Banks Face Accounting-Rule Change to Stop Crisis Fire Sales

Banks face an overhaul of international rules for measuring losses on loans, derivatives and other assets as regulators seek to prevent a recurrence of the fire sales seen in the last financial crisis.

The International Accounting Standards Board published revised standards for lenders and other companies today with a January 2018 deadline for implementation. IASB rules are mandatory for publicly traded companies in over 100 countries, though not the U.S., which applies its own.

The revised standards will force businesses to make a more realistic, ongoing assessment of losses they have suffered on financial products, curbing the potential for so-called cliff effects, whereby they suddenly have to make large writedowns, the IASB said. The measures are "much needed improvements," said Hans Hoogervorst, the IASB's chairman.

Accounting standard-setters have been in the firing line since the crisis erupted in 2008, amid concerns that their rules fueled the financial turmoil that saw the collapse of Lehman Brothers Holdings Inc. and paralyzed the global banking system.

"We expect the new model will increase the loan loss provisions on banks' balance sheets by about 50 percent on average, although this will vary substantially between institutions," Iain Coke, head of financial services at the Institute of Chartered Accountants in England and Wales, said in an e-mailed statement.

"It will reduce profits in the year of implementation, but it may not have a major impact on the income statement in future years," Coke said.

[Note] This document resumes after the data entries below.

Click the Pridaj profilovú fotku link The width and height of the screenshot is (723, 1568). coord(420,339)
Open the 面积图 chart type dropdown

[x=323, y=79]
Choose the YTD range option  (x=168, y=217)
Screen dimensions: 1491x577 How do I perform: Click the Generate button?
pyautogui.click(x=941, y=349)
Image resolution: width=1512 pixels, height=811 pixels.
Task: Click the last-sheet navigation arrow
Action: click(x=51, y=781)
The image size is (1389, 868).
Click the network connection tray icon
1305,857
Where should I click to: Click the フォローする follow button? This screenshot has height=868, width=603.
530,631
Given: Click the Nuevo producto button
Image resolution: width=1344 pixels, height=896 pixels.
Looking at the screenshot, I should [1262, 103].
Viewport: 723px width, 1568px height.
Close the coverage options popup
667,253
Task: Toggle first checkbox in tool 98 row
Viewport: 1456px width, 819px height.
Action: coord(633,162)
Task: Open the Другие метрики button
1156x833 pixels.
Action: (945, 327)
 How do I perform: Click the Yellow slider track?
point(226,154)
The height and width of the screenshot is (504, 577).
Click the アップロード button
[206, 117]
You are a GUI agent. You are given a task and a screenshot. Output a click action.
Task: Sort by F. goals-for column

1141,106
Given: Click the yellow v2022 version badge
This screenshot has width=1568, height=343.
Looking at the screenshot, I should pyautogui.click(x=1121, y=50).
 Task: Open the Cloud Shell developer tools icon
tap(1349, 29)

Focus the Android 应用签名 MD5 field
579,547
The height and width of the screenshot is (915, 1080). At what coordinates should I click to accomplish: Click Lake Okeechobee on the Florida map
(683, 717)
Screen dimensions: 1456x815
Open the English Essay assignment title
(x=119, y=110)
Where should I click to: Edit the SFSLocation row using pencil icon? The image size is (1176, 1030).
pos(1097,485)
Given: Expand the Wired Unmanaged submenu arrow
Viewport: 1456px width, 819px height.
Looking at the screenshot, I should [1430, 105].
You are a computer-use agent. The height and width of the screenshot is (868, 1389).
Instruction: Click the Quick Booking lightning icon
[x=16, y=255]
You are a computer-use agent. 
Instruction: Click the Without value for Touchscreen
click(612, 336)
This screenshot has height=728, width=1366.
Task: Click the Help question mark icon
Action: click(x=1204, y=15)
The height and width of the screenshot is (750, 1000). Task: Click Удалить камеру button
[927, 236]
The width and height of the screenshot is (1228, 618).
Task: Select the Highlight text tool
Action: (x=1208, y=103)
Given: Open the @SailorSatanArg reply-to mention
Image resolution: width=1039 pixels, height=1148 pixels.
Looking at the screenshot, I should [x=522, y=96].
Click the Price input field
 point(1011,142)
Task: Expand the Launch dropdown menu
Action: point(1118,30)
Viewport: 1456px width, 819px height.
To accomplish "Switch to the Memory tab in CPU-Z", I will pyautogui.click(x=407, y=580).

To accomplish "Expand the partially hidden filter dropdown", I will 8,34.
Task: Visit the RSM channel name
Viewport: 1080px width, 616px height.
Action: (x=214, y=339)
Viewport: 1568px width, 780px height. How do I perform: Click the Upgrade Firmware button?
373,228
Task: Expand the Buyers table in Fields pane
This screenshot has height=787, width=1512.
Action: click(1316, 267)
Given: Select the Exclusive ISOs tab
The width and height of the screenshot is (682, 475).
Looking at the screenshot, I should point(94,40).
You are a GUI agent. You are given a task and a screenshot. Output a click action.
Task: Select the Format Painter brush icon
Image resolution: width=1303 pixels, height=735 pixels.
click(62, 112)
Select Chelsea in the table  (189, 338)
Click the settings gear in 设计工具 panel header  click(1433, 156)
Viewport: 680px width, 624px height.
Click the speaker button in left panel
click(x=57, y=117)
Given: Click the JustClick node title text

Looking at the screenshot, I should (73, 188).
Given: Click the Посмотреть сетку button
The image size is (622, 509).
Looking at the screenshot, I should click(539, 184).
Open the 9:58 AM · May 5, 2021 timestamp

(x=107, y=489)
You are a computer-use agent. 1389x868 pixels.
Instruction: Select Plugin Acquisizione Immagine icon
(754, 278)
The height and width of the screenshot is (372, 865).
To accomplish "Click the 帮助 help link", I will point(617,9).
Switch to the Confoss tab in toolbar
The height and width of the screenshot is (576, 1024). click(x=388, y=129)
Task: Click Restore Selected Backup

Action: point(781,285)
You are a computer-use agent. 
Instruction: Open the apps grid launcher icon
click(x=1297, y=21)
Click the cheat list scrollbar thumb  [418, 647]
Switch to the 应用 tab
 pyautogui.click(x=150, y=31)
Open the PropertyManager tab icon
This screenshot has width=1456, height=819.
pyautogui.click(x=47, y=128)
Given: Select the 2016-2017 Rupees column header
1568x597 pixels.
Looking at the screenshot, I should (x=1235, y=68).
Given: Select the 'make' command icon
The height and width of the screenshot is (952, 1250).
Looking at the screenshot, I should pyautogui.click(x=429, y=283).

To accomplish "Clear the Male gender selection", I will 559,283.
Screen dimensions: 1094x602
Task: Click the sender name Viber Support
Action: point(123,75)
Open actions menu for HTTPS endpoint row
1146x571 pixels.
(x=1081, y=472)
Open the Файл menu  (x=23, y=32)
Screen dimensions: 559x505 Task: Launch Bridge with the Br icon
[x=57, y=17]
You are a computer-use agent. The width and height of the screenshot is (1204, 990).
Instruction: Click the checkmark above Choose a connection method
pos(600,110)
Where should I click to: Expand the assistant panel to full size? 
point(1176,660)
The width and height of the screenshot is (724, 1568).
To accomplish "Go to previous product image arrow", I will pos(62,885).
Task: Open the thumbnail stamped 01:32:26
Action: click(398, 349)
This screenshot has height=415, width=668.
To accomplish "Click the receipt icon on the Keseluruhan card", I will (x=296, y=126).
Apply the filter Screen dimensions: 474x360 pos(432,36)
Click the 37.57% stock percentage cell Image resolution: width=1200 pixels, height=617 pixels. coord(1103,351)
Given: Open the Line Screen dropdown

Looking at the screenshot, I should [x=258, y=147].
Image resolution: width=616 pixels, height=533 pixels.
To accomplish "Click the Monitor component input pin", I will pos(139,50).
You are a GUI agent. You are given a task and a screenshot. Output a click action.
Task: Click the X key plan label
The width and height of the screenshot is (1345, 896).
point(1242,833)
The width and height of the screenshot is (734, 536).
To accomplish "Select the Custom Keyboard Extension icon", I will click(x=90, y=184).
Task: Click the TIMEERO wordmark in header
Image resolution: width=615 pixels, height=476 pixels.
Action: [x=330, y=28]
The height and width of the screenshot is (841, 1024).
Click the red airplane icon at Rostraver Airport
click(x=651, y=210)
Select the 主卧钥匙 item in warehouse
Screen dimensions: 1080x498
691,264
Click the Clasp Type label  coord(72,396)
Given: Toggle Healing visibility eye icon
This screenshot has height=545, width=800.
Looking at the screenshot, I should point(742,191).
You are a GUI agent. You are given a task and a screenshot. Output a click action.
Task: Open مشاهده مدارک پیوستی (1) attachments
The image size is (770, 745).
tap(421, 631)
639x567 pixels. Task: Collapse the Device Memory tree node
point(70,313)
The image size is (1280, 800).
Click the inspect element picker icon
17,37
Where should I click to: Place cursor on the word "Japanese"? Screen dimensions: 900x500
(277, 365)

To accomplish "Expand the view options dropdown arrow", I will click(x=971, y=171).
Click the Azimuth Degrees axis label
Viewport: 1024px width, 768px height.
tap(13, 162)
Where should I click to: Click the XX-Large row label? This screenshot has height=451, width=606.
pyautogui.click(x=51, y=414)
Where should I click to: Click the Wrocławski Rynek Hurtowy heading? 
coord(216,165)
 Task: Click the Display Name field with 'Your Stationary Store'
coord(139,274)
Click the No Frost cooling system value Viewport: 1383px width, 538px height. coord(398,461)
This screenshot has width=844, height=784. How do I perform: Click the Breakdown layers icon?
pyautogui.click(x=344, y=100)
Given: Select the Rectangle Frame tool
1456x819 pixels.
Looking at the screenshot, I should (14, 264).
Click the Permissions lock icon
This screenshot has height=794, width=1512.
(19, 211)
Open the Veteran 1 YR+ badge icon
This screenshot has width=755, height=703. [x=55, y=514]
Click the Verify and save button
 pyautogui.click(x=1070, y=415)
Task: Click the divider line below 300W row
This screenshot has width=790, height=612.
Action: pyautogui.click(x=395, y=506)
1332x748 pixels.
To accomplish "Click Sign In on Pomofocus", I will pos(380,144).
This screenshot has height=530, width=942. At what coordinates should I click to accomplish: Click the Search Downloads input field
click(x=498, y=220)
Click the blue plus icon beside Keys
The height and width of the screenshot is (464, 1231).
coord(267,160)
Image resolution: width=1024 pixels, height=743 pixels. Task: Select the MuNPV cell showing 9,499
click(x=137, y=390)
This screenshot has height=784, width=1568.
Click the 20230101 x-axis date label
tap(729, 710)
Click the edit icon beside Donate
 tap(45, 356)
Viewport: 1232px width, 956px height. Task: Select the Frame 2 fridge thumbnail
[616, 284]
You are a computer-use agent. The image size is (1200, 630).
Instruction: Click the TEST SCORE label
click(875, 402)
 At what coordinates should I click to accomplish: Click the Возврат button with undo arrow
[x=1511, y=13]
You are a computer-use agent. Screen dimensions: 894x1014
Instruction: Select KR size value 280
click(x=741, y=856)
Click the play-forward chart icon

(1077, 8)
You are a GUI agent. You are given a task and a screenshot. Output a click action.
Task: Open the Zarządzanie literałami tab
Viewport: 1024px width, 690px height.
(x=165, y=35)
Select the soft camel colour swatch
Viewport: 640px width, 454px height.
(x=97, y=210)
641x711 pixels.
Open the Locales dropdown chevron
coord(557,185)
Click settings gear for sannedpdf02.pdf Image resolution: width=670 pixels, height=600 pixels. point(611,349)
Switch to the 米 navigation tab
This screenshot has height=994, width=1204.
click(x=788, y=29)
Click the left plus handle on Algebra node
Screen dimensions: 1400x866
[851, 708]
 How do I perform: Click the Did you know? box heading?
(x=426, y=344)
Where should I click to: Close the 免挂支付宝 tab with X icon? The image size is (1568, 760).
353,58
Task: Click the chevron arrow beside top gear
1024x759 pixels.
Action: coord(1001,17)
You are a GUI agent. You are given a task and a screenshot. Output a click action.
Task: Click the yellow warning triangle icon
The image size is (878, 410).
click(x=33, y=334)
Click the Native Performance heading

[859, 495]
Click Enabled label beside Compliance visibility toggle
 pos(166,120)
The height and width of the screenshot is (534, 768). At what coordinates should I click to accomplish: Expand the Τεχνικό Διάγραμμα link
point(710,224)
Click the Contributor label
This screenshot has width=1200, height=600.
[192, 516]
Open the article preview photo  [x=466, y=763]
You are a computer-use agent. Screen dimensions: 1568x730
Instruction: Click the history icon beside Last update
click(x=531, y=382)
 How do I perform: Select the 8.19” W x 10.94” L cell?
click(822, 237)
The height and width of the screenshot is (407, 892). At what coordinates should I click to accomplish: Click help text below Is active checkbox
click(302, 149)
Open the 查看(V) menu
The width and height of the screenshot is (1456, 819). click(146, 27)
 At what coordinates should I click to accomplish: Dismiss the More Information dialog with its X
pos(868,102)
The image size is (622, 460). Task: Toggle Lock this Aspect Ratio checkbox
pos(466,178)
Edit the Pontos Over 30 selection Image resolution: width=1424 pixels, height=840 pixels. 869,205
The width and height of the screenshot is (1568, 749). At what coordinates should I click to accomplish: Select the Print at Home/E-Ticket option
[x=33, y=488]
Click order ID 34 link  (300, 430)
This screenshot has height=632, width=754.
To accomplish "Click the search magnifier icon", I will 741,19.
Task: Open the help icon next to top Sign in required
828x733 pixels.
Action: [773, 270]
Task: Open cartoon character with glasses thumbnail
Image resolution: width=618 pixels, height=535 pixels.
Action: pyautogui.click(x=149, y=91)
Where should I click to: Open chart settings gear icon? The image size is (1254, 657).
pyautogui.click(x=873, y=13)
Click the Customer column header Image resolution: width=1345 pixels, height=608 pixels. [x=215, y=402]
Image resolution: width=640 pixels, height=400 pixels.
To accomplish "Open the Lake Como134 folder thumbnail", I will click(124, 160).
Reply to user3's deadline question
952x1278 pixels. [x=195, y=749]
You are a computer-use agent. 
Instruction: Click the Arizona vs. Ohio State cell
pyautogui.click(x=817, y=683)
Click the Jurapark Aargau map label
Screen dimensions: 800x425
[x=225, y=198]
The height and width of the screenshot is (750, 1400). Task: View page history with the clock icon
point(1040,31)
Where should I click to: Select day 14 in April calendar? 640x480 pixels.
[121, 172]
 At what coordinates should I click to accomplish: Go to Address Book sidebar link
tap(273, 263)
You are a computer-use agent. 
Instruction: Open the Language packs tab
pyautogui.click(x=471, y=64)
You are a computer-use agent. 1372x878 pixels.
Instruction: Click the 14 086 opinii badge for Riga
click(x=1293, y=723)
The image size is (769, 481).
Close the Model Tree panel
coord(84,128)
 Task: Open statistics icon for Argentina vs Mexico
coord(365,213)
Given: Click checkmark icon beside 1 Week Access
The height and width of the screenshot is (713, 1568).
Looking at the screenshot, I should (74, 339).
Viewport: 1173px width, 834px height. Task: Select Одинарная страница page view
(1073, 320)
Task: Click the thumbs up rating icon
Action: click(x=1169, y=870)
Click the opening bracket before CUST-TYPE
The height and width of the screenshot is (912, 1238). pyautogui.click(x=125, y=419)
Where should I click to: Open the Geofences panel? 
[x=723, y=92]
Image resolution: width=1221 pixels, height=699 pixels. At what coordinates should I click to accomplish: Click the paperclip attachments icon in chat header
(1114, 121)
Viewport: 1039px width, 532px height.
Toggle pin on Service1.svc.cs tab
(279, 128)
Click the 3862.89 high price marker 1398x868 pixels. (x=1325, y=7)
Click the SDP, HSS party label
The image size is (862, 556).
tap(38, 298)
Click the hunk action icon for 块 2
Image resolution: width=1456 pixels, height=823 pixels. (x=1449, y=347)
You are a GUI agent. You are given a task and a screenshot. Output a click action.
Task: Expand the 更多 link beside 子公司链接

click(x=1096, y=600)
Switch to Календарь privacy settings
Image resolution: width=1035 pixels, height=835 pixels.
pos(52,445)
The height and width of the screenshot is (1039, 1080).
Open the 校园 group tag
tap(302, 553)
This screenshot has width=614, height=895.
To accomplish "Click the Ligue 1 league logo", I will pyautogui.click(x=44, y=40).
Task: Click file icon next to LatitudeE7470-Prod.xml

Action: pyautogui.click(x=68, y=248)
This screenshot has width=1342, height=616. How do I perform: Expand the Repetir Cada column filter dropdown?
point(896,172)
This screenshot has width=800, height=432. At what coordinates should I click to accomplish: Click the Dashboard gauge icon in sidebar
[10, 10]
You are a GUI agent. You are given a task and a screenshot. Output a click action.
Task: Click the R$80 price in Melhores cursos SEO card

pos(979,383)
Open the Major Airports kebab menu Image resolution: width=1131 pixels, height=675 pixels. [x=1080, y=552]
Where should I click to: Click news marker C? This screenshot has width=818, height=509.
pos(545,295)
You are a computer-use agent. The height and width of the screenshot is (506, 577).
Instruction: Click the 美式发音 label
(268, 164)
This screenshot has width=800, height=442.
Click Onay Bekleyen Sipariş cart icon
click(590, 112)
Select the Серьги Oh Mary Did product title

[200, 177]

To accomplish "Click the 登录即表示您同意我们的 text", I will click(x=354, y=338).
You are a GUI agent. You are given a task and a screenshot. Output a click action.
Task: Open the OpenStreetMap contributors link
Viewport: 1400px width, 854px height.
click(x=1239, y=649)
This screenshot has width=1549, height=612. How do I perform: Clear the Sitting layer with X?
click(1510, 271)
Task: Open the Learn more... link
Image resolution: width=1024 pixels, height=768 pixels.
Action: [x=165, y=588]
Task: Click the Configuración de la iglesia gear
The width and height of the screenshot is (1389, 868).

A European Commission-sponsored group led by Jacques de Larosiere, a former head of the International Monetary Fund, found that accounting rules "helped trigger a negative feedback loop amplified by major impacts in the credit markets."

Accounting standards "were systematically biased toward short-term performance," the group said in a 2009 report. Banks were allowed to recognize profits straight away while delaying recognition of losses, the group said.

The IASB said today that it has completed work on overhauling and replacing the key accounting standard implicated in the crisis, IAS 39.

The new measure, IFRS 9, "requires an entity to recognize expected credit losses at all times," meaning that "it is no longer necessary for a trigger event to have occurred before credit losses are recognized."

Still, the IASB acknowledged defeat in a bid to bring the U.S. within the scope of the updated standard.

"The IASB has worked closely with the FASB throughout the development of IFRS 9," the group said, in reference to the U.S. Federal Accounting Standards Board. "Although every effort has been made to come to a converged solution, ultimately these efforts have been unsuccessful."

The Group of 20 nations has called repeatedly for U.S. and international accounting rules to be aligned, amid complaints from nations including France and Germany that their banks are placed at a disadvantage by rule differences.